# What you should do:
Copy out every entry, keeping each character the same.

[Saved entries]
§ §

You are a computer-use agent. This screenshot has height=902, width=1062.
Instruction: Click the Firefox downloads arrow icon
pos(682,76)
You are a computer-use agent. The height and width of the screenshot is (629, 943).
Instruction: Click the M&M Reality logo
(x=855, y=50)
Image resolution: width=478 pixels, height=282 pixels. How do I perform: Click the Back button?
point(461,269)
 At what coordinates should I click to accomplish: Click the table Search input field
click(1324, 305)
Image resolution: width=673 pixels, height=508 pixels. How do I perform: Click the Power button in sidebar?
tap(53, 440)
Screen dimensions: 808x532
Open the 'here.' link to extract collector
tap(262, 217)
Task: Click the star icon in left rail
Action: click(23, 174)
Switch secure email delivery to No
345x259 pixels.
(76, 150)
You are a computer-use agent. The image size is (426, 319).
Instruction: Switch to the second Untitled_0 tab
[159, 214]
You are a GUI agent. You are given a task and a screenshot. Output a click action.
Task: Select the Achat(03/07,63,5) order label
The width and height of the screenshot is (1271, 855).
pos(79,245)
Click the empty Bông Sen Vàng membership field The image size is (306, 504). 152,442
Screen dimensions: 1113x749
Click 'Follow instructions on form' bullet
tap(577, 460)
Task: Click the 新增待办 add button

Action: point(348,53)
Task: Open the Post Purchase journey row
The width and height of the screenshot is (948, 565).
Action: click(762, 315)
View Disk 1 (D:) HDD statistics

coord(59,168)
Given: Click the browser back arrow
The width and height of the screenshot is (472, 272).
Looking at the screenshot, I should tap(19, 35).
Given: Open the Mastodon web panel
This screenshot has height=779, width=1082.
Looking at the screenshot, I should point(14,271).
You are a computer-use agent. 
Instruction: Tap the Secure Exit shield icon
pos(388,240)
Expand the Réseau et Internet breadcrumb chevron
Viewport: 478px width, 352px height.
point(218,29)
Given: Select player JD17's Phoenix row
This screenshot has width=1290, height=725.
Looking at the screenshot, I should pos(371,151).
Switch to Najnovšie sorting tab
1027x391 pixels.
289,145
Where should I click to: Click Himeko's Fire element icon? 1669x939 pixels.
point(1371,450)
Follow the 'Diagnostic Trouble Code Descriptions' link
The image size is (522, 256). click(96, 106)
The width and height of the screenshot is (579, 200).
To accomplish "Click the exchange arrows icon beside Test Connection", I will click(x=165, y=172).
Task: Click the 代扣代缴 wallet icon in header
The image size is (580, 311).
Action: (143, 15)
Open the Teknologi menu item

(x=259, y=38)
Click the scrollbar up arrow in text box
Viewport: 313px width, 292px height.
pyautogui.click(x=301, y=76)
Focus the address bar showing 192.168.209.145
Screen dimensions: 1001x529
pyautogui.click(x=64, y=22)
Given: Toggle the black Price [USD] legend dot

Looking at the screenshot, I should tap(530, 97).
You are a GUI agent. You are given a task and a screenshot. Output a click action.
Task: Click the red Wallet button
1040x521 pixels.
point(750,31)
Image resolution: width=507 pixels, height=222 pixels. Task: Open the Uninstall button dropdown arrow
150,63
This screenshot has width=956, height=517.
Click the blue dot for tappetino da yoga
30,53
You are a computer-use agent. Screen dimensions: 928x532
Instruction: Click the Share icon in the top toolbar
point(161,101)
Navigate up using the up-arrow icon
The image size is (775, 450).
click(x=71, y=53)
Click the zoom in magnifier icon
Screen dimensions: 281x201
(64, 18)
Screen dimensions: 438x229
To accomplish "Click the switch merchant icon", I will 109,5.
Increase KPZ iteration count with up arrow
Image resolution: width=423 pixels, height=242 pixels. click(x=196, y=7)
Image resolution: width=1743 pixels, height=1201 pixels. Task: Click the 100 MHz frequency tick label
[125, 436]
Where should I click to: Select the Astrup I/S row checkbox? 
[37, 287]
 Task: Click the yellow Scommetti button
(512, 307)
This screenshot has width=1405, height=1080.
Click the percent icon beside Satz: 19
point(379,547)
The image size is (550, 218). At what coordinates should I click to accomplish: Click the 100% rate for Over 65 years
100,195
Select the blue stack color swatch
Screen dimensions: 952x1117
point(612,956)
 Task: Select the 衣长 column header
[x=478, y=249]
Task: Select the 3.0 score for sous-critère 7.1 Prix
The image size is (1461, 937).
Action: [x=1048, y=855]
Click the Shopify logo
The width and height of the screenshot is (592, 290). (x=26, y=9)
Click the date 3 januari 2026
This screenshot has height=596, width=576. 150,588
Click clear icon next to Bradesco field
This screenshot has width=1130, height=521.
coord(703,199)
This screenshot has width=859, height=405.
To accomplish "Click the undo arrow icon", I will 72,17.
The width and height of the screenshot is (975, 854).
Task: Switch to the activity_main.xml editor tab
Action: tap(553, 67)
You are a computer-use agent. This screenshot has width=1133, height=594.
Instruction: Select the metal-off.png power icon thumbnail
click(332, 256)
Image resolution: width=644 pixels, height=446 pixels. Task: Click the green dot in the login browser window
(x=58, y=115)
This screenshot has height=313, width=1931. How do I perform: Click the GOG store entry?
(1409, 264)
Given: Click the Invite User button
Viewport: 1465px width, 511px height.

§ §

# Response area:
You are a computer-use agent. This screenshot has height=902, width=1062.
Instruction: Click the Firefox downloads arrow icon
pos(682,76)
You are a computer-use agent. The height and width of the screenshot is (629, 943).
Instruction: Click the M&M Reality logo
(x=855, y=50)
Image resolution: width=478 pixels, height=282 pixels. How do I perform: Click the Back button?
point(461,269)
 At what coordinates should I click to accomplish: Click the table Search input field
click(1324, 305)
Image resolution: width=673 pixels, height=508 pixels. How do I perform: Click the Power button in sidebar?
tap(53, 440)
Screen dimensions: 808x532
Open the 'here.' link to extract collector
tap(262, 217)
Task: Click the star icon in left rail
Action: click(23, 174)
Switch secure email delivery to No
345x259 pixels.
(76, 150)
You are a computer-use agent. The image size is (426, 319).
Instruction: Switch to the second Untitled_0 tab
[159, 214]
You are a GUI agent. You are given a task and a screenshot. Output a click action.
Task: Select the Achat(03/07,63,5) order label
The width and height of the screenshot is (1271, 855).
pos(79,245)
Click the empty Bông Sen Vàng membership field The image size is (306, 504). 152,442
Screen dimensions: 1113x749
Click 'Follow instructions on form' bullet
tap(577, 460)
Task: Click the 新增待办 add button

Action: point(348,53)
Task: Open the Post Purchase journey row
The width and height of the screenshot is (948, 565).
Action: click(762, 315)
View Disk 1 (D:) HDD statistics

coord(59,168)
Given: Click the browser back arrow
The width and height of the screenshot is (472, 272).
Looking at the screenshot, I should tap(19, 35).
Given: Open the Mastodon web panel
This screenshot has height=779, width=1082.
Looking at the screenshot, I should point(14,271).
You are a computer-use agent. 
Instruction: Tap the Secure Exit shield icon
pos(388,240)
Expand the Réseau et Internet breadcrumb chevron
Viewport: 478px width, 352px height.
point(218,29)
Given: Select player JD17's Phoenix row
This screenshot has width=1290, height=725.
Looking at the screenshot, I should pos(371,151).
Switch to Najnovšie sorting tab
1027x391 pixels.
289,145
Where should I click to: Click Himeko's Fire element icon? 1669x939 pixels.
point(1371,450)
Follow the 'Diagnostic Trouble Code Descriptions' link
The image size is (522, 256). click(96, 106)
The width and height of the screenshot is (579, 200).
To accomplish "Click the exchange arrows icon beside Test Connection", I will click(x=165, y=172).
Task: Click the 代扣代缴 wallet icon in header
The image size is (580, 311).
Action: (143, 15)
Open the Teknologi menu item

(x=259, y=38)
Click the scrollbar up arrow in text box
Viewport: 313px width, 292px height.
pyautogui.click(x=301, y=76)
Focus the address bar showing 192.168.209.145
Screen dimensions: 1001x529
pyautogui.click(x=64, y=22)
Given: Toggle the black Price [USD] legend dot

Looking at the screenshot, I should tap(530, 97).
You are a GUI agent. You are given a task and a screenshot. Output a click action.
Task: Click the red Wallet button
1040x521 pixels.
point(750,31)
Image resolution: width=507 pixels, height=222 pixels. Task: Open the Uninstall button dropdown arrow
150,63
This screenshot has width=956, height=517.
Click the blue dot for tappetino da yoga
30,53
You are a computer-use agent. Screen dimensions: 928x532
Instruction: Click the Share icon in the top toolbar
point(161,101)
Navigate up using the up-arrow icon
The image size is (775, 450).
click(x=71, y=53)
Click the zoom in magnifier icon
Screen dimensions: 281x201
(64, 18)
Screen dimensions: 438x229
To accomplish "Click the switch merchant icon", I will 109,5.
Increase KPZ iteration count with up arrow
Image resolution: width=423 pixels, height=242 pixels. click(x=196, y=7)
Image resolution: width=1743 pixels, height=1201 pixels. Task: Click the 100 MHz frequency tick label
[125, 436]
Where should I click to: Select the Astrup I/S row checkbox? 
[37, 287]
 Task: Click the yellow Scommetti button
(512, 307)
This screenshot has width=1405, height=1080.
Click the percent icon beside Satz: 19
point(379,547)
The image size is (550, 218). At what coordinates should I click to accomplish: Click the 100% rate for Over 65 years
100,195
Select the blue stack color swatch
Screen dimensions: 952x1117
point(612,956)
 Task: Select the 衣长 column header
[x=478, y=249]
Task: Select the 3.0 score for sous-critère 7.1 Prix
The image size is (1461, 937).
Action: [x=1048, y=855]
Click the Shopify logo
The width and height of the screenshot is (592, 290). (x=26, y=9)
Click the date 3 januari 2026
This screenshot has height=596, width=576. 150,588
Click clear icon next to Bradesco field
This screenshot has width=1130, height=521.
coord(703,199)
This screenshot has width=859, height=405.
To accomplish "Click the undo arrow icon", I will 72,17.
The width and height of the screenshot is (975, 854).
Task: Switch to the activity_main.xml editor tab
Action: tap(553, 67)
You are a computer-use agent. This screenshot has width=1133, height=594.
Instruction: Select the metal-off.png power icon thumbnail
click(332, 256)
Image resolution: width=644 pixels, height=446 pixels. Task: Click the green dot in the login browser window
(x=58, y=115)
This screenshot has height=313, width=1931. How do I perform: Click the GOG store entry?
(1409, 264)
Given: Click the Invite User button
Viewport: 1465px width, 511px height.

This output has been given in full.